__TEXTE RETENU__.
────────

C’est compte tenu de son importance que ce corps était surnommé “le Commando” en son temps, pendant les épidémies de choléra. A cette époque, le corps a fait ses preuves pour enrayer des épidémies qui surgissent çà et là, à travers les activités qui lui sont dévolues, et qu’aucun infirmier ou médecin ne peut le faire convenablement. Chacun est formé dans son domaine d’intervention.
Le népotisme a tout gâté
Force est de constater, malheureusement, qu’il est relégué au second plan au fil du temps par des nominations qui ne respectent aucun critère. Durant le passage du ministre Aziz Mahamat Saleh à la tête du département de la santé, sous le premier gouvernement de la 4ème République, des médias et les syndicats de médecins, des pharmaciens et des paramédicaux ont fortement critiqué les nominations à des postes techniques liés au domaine d’hygiène et d’assainissement. Mais cela n’a pas apporté un grand changement. Aujourd’hui encore, lorsqu’on prend le dernier décret portant nomination des agents dans les directions techniques au ministère de la santé publique, l’on est en droit de se poser mille et une questions: n’existe-t-il pas de cadres de formation de niveau conception (Ingénieur sanitaire) au ministère de la Santé publique?
Rappelons qu’en ce qui concerne le corps des agents d’hygiène, l’Organisation mondiale de la santé (Oms) encourage fortement leur formation dans tous les pays en voie de développement.
Le nouvel organigramme taillé à la mesure de partage entre amis, parents ou coreligionnaires du nouveau locataire du ministère de la Santé dépasse l’entendement, car les intouchables sont restés de marbre et les nouveaux venus n’ont aucune compétence pour gérer l’administration centrale. Tenez ! Sur 56 postes partant du cabinet aux directions techniques, en passant par la direction générale, il n’y a que 8 cadres de la partie méridionale du pays. Les 48 sont de la partie septentrionale.

────────

__EXTRAITS DE DONNÉES__.

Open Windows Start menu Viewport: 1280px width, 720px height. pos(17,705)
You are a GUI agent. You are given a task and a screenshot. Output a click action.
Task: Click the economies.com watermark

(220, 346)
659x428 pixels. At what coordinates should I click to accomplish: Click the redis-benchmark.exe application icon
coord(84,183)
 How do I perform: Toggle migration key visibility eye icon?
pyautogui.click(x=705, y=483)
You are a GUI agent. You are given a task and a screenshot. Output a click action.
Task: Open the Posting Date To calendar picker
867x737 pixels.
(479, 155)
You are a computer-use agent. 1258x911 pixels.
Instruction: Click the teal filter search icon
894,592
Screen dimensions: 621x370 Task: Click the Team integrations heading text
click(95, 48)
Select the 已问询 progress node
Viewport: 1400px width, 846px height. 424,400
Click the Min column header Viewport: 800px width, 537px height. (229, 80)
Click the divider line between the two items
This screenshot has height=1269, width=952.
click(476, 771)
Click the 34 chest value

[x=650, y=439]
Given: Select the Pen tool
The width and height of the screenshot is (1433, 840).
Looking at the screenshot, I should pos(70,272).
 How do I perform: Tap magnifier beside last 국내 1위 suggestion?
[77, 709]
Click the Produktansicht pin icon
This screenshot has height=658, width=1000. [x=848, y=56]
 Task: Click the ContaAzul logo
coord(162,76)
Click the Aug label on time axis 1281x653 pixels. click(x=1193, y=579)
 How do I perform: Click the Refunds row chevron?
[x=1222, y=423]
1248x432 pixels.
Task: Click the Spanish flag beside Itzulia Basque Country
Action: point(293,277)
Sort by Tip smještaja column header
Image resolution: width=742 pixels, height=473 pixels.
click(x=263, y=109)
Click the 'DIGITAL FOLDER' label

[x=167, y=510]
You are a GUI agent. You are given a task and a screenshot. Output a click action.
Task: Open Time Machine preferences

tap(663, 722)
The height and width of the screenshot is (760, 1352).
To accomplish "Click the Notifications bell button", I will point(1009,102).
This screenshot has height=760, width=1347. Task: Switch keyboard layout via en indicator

────────

__CONSIGNE__.
Prolongez le texte sur les agents d'hygiène au-delà de sa dernière phrase. Le matériel est indépendant du texte sur les agents d'hygiène.

__RÉPONSE__.
Mais le plus navrant, c’est qu’au Tchad où on parle chaque année des épidémies de choléra et particulièrement en cette période de lutte contre la Covid-19, le ministre nomme une sage-femme à la tête de la direction de l’hygiène. Elle est assistée par une bio-nutritionniste, sans oublier qu’à la tête de la division se trouve une hydrogéologue mettant ainsi à l’écart les professionnels du génie sanitaire dont le nombre est par ailleurs insuffisant. Quelques rares cadres de ce corps sont formés depuis quelques années à l’Institut international d’ingénierie de l’eau et de l’environnement (2iE) de Ouagadougou au Burkina Faso. Aujourd’hui, seule l’Ecole nationale de santé publique de Rennes en France offre la possibilité de former les cadres supérieurs de ce domaine.
Bonjour coronavirus!
Tout ceci pour dire qu’à l’heure de la lutte contre la Covid-19, ce sont les techniciens d’hygiène qui doivent être à l’avant-garde pour assurer la prévention. Curieusement, aucun cadre de ce corps ne fait partie ni du comité scientifique, ni du Comité de veille et de sécurité sanitaire que vient de remplacer le Comité de gestion de crise sanitaire.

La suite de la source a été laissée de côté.